Hematoxylin and eosin (H&E) stain (a) shows an isomorphic tumor with a moderate cell density. Fresh bleeding and residuals of older bleeding can be observed (arrows). The residuals can also be visualized in a Prussian blue stain (b). The tumor cells grow in nest-like structures, so-called lobules or Zellballen. Tibor-PAP, a reticulin silver staining (c) reveals a delicate reticulin fiber network surrounding these lobules. (Size bars a–c: 100 μm)

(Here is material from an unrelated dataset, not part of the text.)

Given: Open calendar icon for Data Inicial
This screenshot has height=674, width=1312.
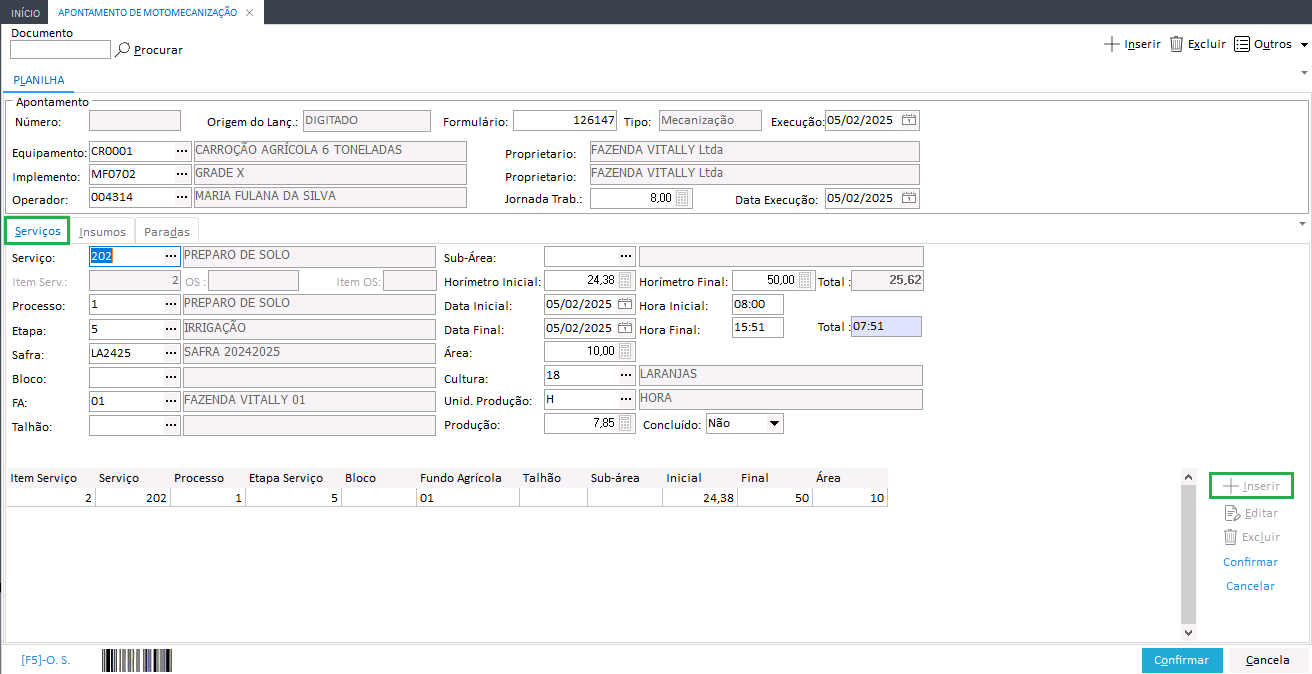Looking at the screenshot, I should [x=625, y=305].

In immunohistochemical reactions, the cells showed positivity for vimentin (Fig. 6a) and the pancytokeratin marker MNF116 (PanCK, Fig. 6b). Moreover, the cells were partially labelled for CK8/18 (not shown). Positive signal was also observed in the reactions for synaptophysin and partially for neurofilament (both not shown). With up to 10% of the cells labelled by the mitotic marker Ki-67 (Fig. 6c), the proliferation rate was remarkably high. The immunohistochemical reactions for the cytokeratins CK5/6, CK7 and CK20 were negative (not shown). Furthermore, the tumor cells reacted negatively for thyroid transcription factor 1 (TTF1), epithelial membrane antigen (EMA), S100, Olig2, Stat6 and GFAP (not shown).

Fig. 6

The tumor cells show positivity in the immunohistochemical reaction for vimentin (a, brown) and the pancytokeratin marker MNF116 (PanCK, b, brown). The immunohistochemical staining for Ki-67 (c) labelled up to 10% of the cells as proliferative (brown). All images were taken with a 20× objective. Hematoxylin (blue) was used as counterstaining in immunohistochemical reactions. Scale bars represent 100 μm

With PanCK positivity, TTF1 negativity and a neuroendocrine differentiation, a neuroendocrine neoplasm of the digestive system was discussed as a differential diagnosis. We therefore performed additional immunohistochemical stainings for EP4 and CDX2, but only a few tumor cells were labelled by EP4. The reaction for CDX2 remained completely negative. Furthermore, the exclusively intradural tumor manifestation and the characteristics of a paraganglioma (including immunoreactivity for neuroendocrine markers, a lobulated growth pattern and an increased bleeding tendency) speak against the presence of a neuroendocrine tumor. Furthermore, it was shown in recent publications that paragangliomas of the cauda equina are positive for cytokeratin markers [14, 15].

Diagnosis

Cauda Equina Paraganglioma (WHO Grade I)

The World Health Organization (WHO) classification of tumors of the CNS defines paraganglioma as a neuroendocrine neoplasm arising in specialized neural crest cells associated with segmental or collateral autonomic ganglia or paraganglia [16]. Paragangliomas typically grow in nest-like structures (Zellballen) and show a delicate capillary network. Paraganglioma are graded as WHO grade I. The entity is fairly uncommon in the CNS with the most common CNS localization being the cauda equina/filum terminale. Adults are affected by paragangliomas, with a male predilection. Single paragangliomas are thought to have a benign course. In contrast, multiple paragangliomas or a co-occurrence with other neoplastic processes, e.g. pituitary tumors or renal cancer, imply a genetic predisposition and therefore warrant further investigation [15, 17].